Before that, we included the iteration in an appendix of our workshop paper, and before that I actually worked out the ideas directly on Twitter with my collaborator Tim Large. We used a particular cursed quintic iteration in the Muon optimizer, which was used to set speed records for training NanoGPT:

📕 Muon: An optimizer for hidden layers in neural networks

Keller Jordan, Yuchen Jin, Vlado Boza, Jiacheng You, Franz Cesista, Laker Newhouse & Jeremy Bernstein

blog post 2024

Since then, the iteration has been applied in new optimizers such as Scion, improved-SOAP and Mango. At the bottom of this page, we provide further historical connections on the techniques.

Problem statement¶

We wish to approximate the map that sends a matrix \(M\in\mathbb{R}^{m\times n}\) with reduced SVD \(M = U \Sigma V^\top\) to the matrix \(U V^\top\). This map can be thought of as “snapping the singular values of \(M\) to one”—with the exception that the iterations we consider will actually fix zero singular values at zero. But ignoring this detail, the map is given by:

\[M = U \Sigma V^\top \mapsto U V^\top.\]

This operation is sometimes referred to as “symmetric orthogonalization” because no row or column of the matrix \(M\) is treated as special in the procedure. This is in contrast to Gram-Schmidt orthogonalization, which involves first picking out a certain row or column vector as special and then orthogonalizing the remaining vectors against this vector.

Odd polynomial iterations¶

We will consider iterations based on odd matrix polynomials of the form:

\[p(X) = a X + b X X^\top X + c (X X^\top)^2 X + ...\]

which acts on a matrix \(X \in \mathbb{R}^{m \times n}\). The important property of an odd matrix polynomial of this form is that it commutes with the singular value decomposition, in the sense that:

\[p(U \Sigma V^\top) = U p(\Sigma) V^\top.\]

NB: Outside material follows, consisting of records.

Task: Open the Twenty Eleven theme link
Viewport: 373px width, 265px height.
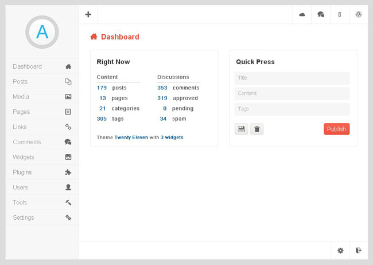Action: [131, 137]
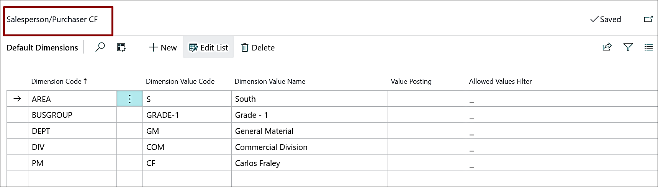Click the New button
The height and width of the screenshot is (187, 658).
point(163,47)
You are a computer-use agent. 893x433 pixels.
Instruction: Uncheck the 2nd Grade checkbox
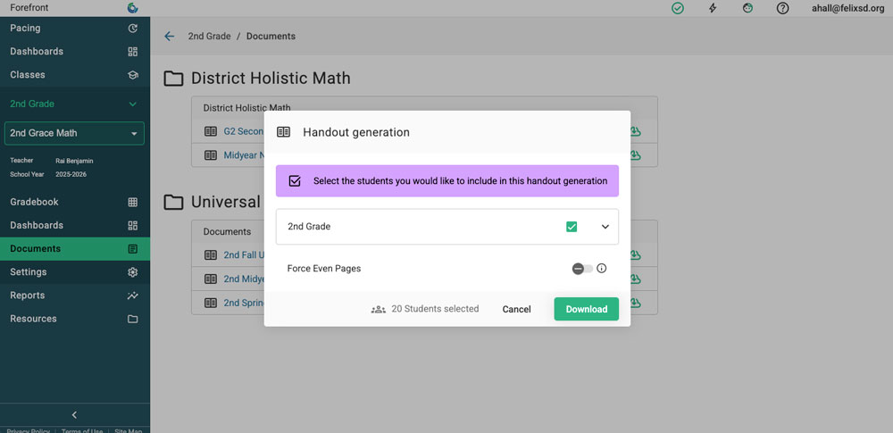pyautogui.click(x=572, y=227)
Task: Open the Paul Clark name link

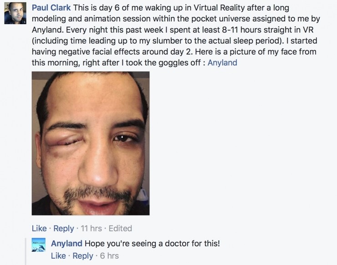Action: coord(51,8)
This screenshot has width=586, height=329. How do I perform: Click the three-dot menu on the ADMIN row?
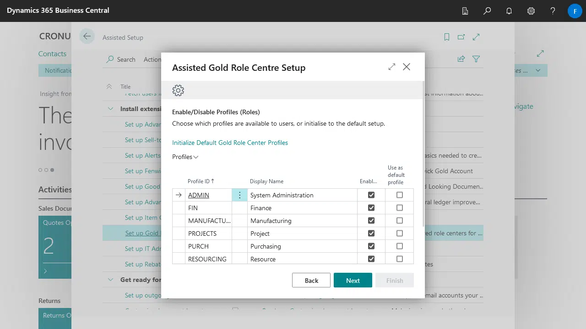pos(239,195)
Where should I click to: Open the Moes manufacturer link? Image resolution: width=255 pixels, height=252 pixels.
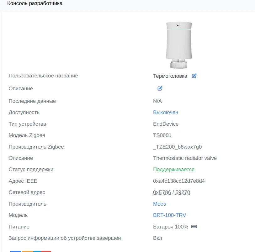[x=159, y=204]
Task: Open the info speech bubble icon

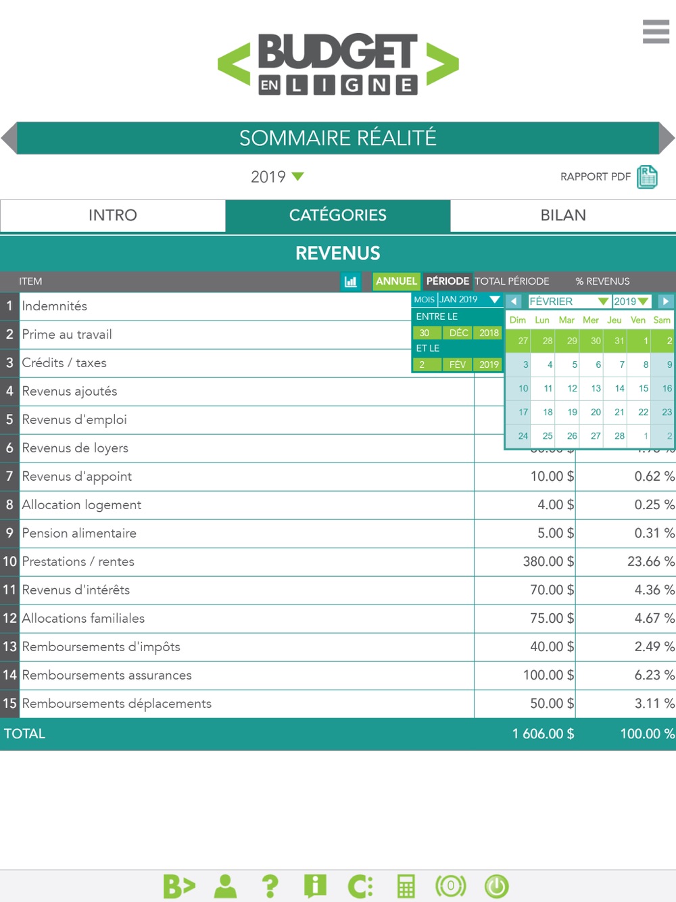Action: [x=315, y=886]
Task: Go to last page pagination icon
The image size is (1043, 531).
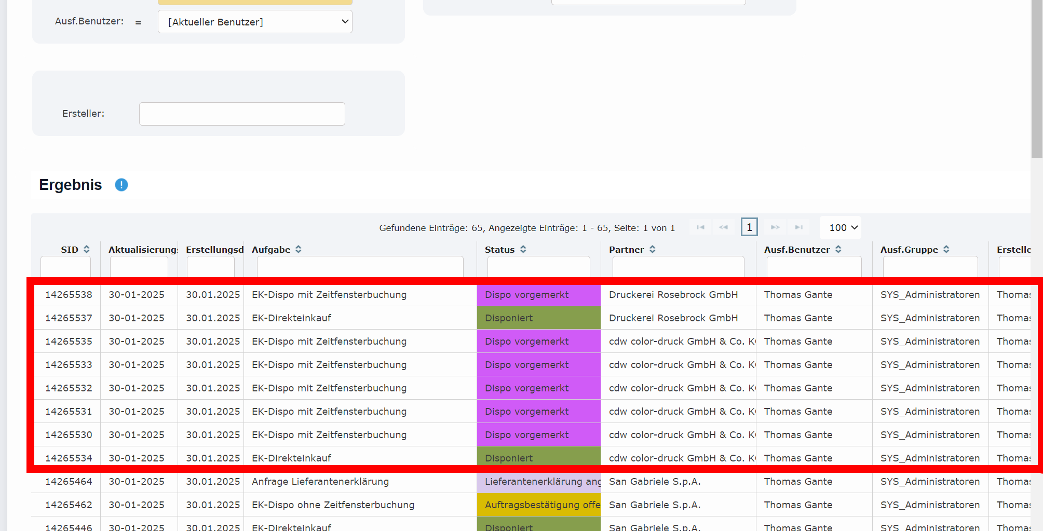Action: pos(799,227)
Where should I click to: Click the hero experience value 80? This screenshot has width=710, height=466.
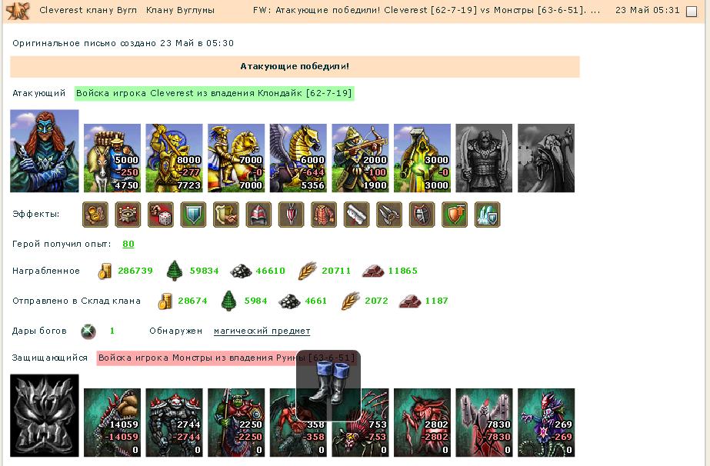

So, to apply an odd polynomial \(p\) to the singular values, it is enough to apply it to the overall matrix \(X\). Since the matrix of singular values \(\Sigma\) is diagonal, this reduces to applying the scalar polynomial

\[f(x) = a x + bx^3 + cx^5 + ...\]

to the diagonal entries of \(\Sigma\). In what follows we will simply specify formulae for scalar polynomials \(f\) with the understanding that they will be extended to matrix polynomials \(p\) as specified above. Then our task is just to produce odd scalar polynomials \(f(x)\) that when iterated like \(f \circ f \circ f \circ ... \circ f(x)\) converge to the sign function \(\operatorname{sign}(x)\).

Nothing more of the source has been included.